Inactivation of I Ca‐L is the major determinant of use‐dependent facilitation in rat cardiomyocytes

Two models have been proposed to explain facilitation of the L‐type calcium current ( I Ca‐L ). A positive feedback model proposes that calcium released during a conditioning pulse ( I 1 ) facilitates the subsequent pulse ( I 2 ) via calmodulin/calmodulin kinase II (CaMKII) mechanisms.
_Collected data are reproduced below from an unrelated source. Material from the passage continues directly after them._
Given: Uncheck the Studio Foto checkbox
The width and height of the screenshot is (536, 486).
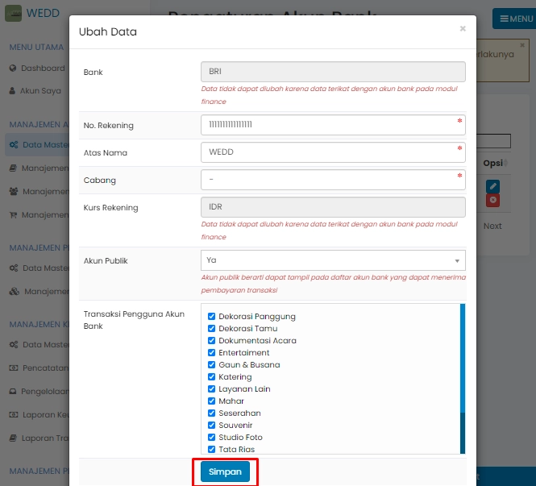Looking at the screenshot, I should coord(212,438).
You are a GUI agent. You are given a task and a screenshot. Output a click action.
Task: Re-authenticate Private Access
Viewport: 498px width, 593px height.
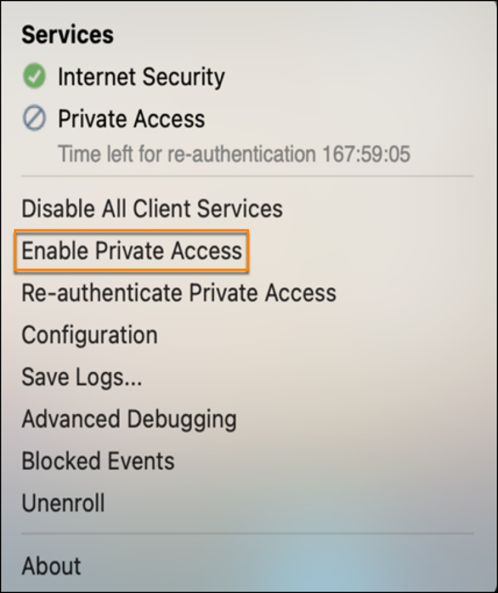178,293
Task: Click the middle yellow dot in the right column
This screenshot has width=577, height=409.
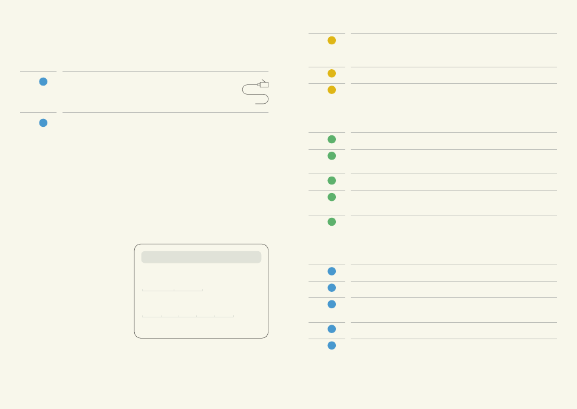Action: point(332,73)
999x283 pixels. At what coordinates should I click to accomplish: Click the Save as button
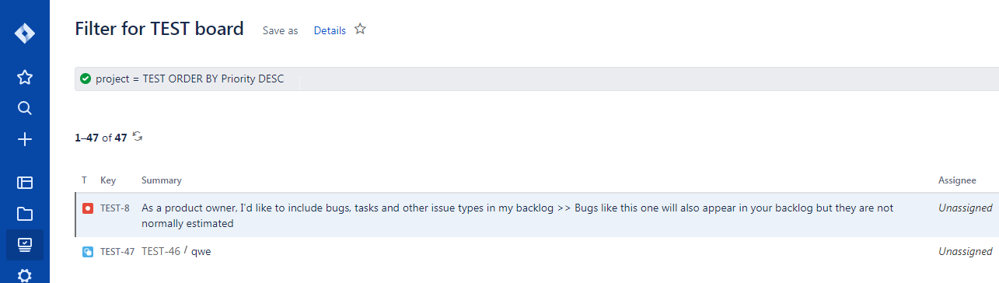coord(280,30)
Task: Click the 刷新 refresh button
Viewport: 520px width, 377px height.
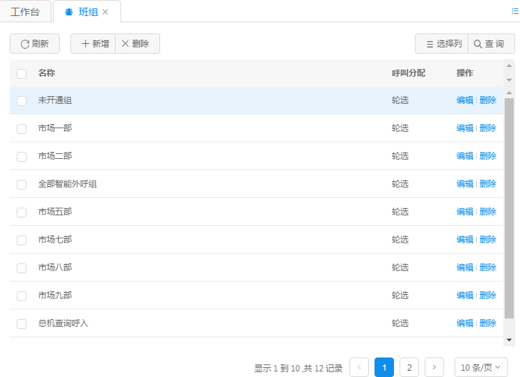Action: tap(35, 44)
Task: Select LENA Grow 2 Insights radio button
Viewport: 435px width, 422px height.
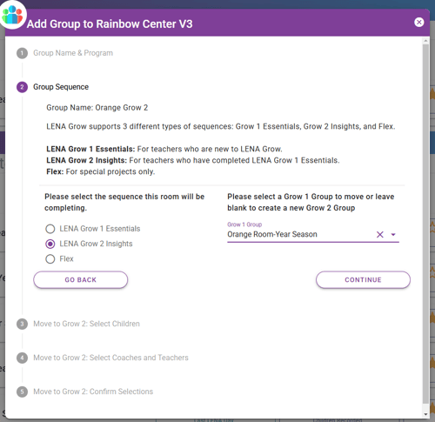Action: click(50, 244)
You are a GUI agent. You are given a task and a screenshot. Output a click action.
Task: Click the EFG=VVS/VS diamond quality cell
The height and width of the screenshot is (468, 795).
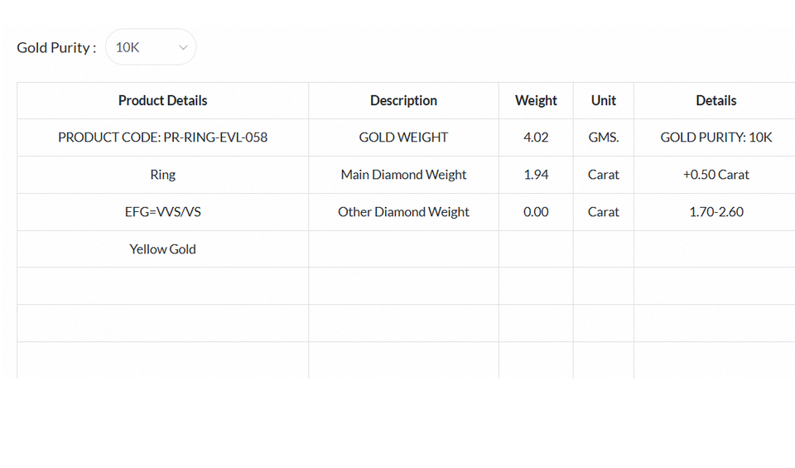pos(162,212)
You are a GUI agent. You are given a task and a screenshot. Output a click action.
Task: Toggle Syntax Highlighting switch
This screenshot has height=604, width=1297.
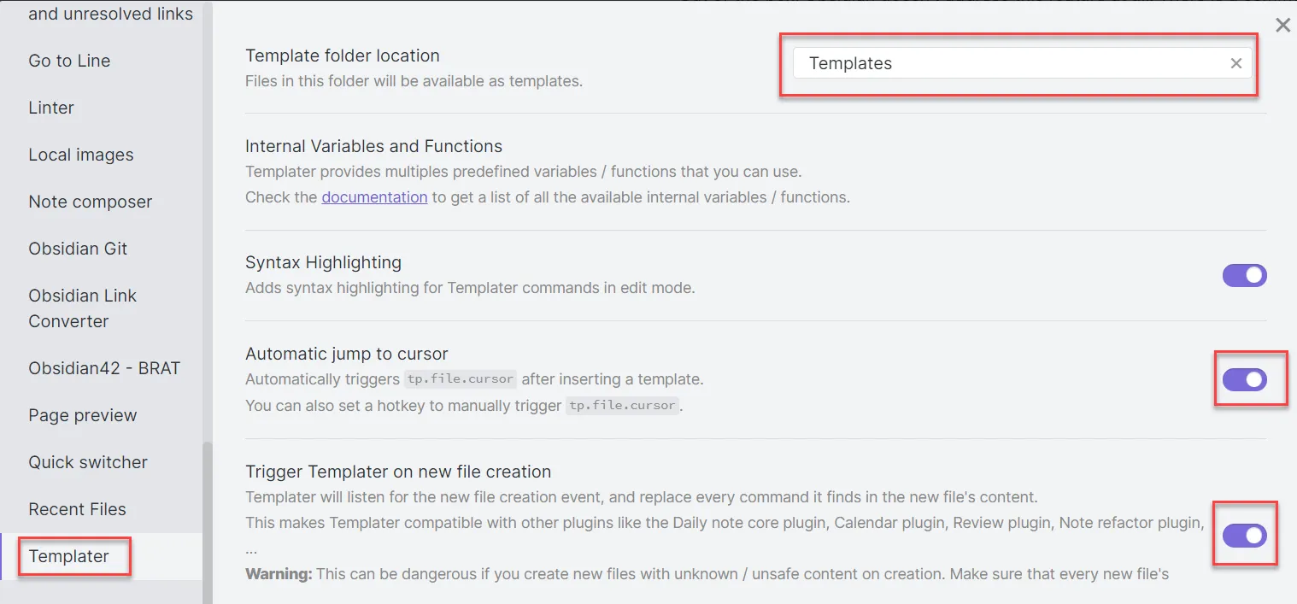pos(1244,275)

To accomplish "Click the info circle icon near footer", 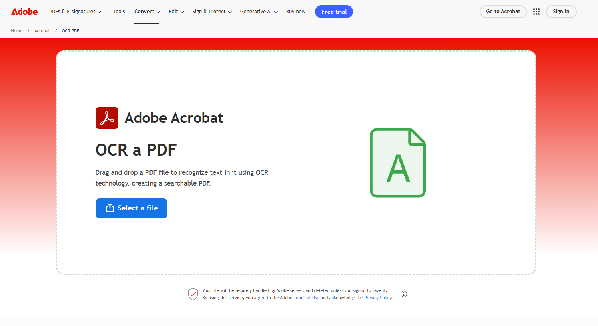I will coord(404,294).
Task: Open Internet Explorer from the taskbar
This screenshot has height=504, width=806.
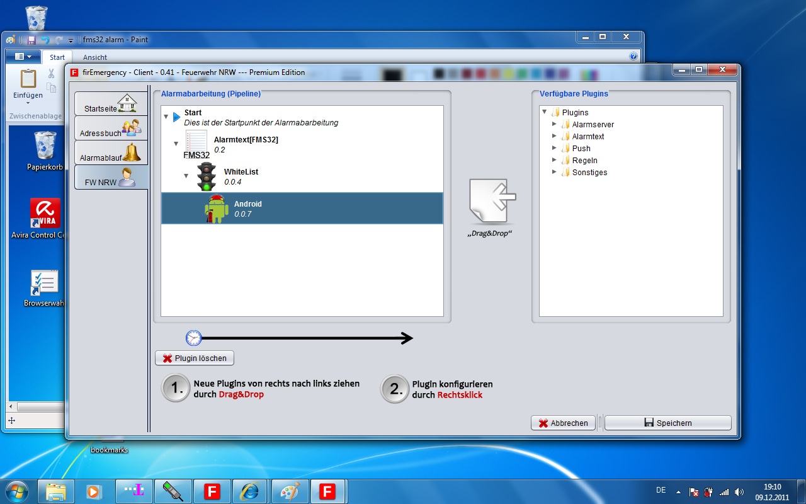Action: [250, 491]

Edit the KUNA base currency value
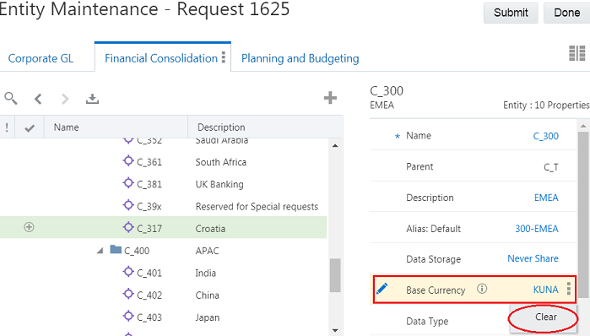[545, 290]
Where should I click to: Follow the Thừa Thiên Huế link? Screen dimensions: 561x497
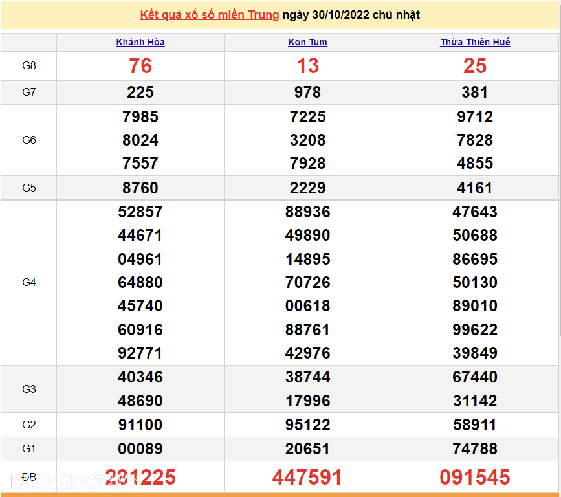coord(475,42)
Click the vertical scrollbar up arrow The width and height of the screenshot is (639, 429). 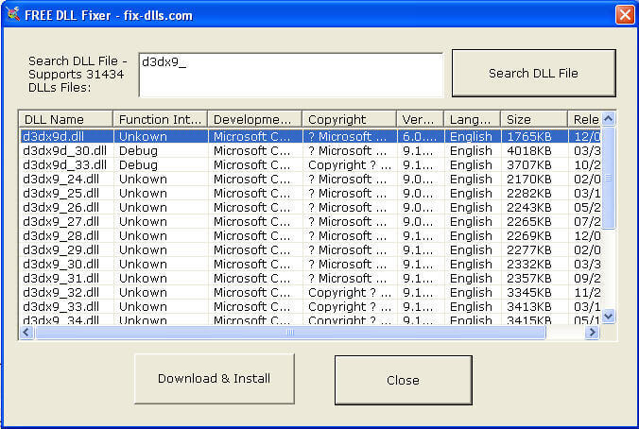click(x=609, y=119)
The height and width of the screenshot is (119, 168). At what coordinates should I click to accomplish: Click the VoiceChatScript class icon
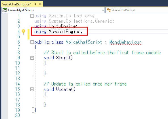pyautogui.click(x=108, y=10)
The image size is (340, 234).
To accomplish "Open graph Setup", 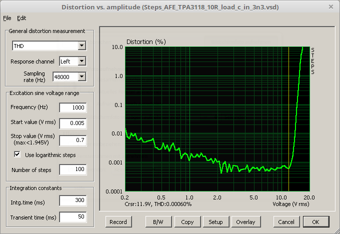I will (216, 222).
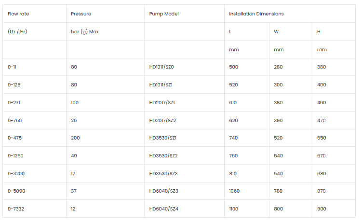Click the Pressure column header

81,14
The negative feedback model proposes that the calcium release of each pulse feeds back on itself via calcium‐dependent inactivation. The relative physiological roles were evaluated in rat ventricular myocytes. Paired pulses (450 ms interpulse interval) elicited facilitation ( I 2 of 872 ± 145 versus I 1 of 777 ± 132 pA, P < 0.01). Inactivation time ( T 0.37 ) was prolonged for I 2 versus I 1 (22 ± 2 and 16 ± 2 ms, P > 0.01). Evidence for the negative feedback mechanism includes: (a) ryanodine (0.3 m m ) eliminated facilitation, surprisingly by increasing the amplitude of I 1 more than that of I 2 (1039 ± 216 and 977 ± 186 pA) and eliminated the difference in T 0.37 between I 2 and I 1 (33.1 ± 4.5 versus 32.5 ± 4.6 ms); (b) an outward I 2 , which does not trigger sarcoplasmic reticulum (SR) Ca 2+ release, eliminated facilitation even when it was conditioned by an inward I 1 ; (c) facilitation decayed as the I 1 – I 2 interval lengthened (time constant (τ) = 16.9 ± 1.4 s); (d) thapsigargin (0.1 μ m ) slowed this decay (τ= 43.8 ± 11.7 s) whereas isoproterenol accelerated it (τ> = 5.6 ± 1.4 s, P < 0.01) and T 0.37 paralleled this decay; and (e) the magnitude of I Ca‐L was negatively correlated with the sodium‐calcium exchange current ( I Na/Ca ) elicited by the SR‐Ca 2+ release. In conclusion, Ca 2+ ‐dependent inactivation of I Ca‐L is the major mechanism underlying facilitation.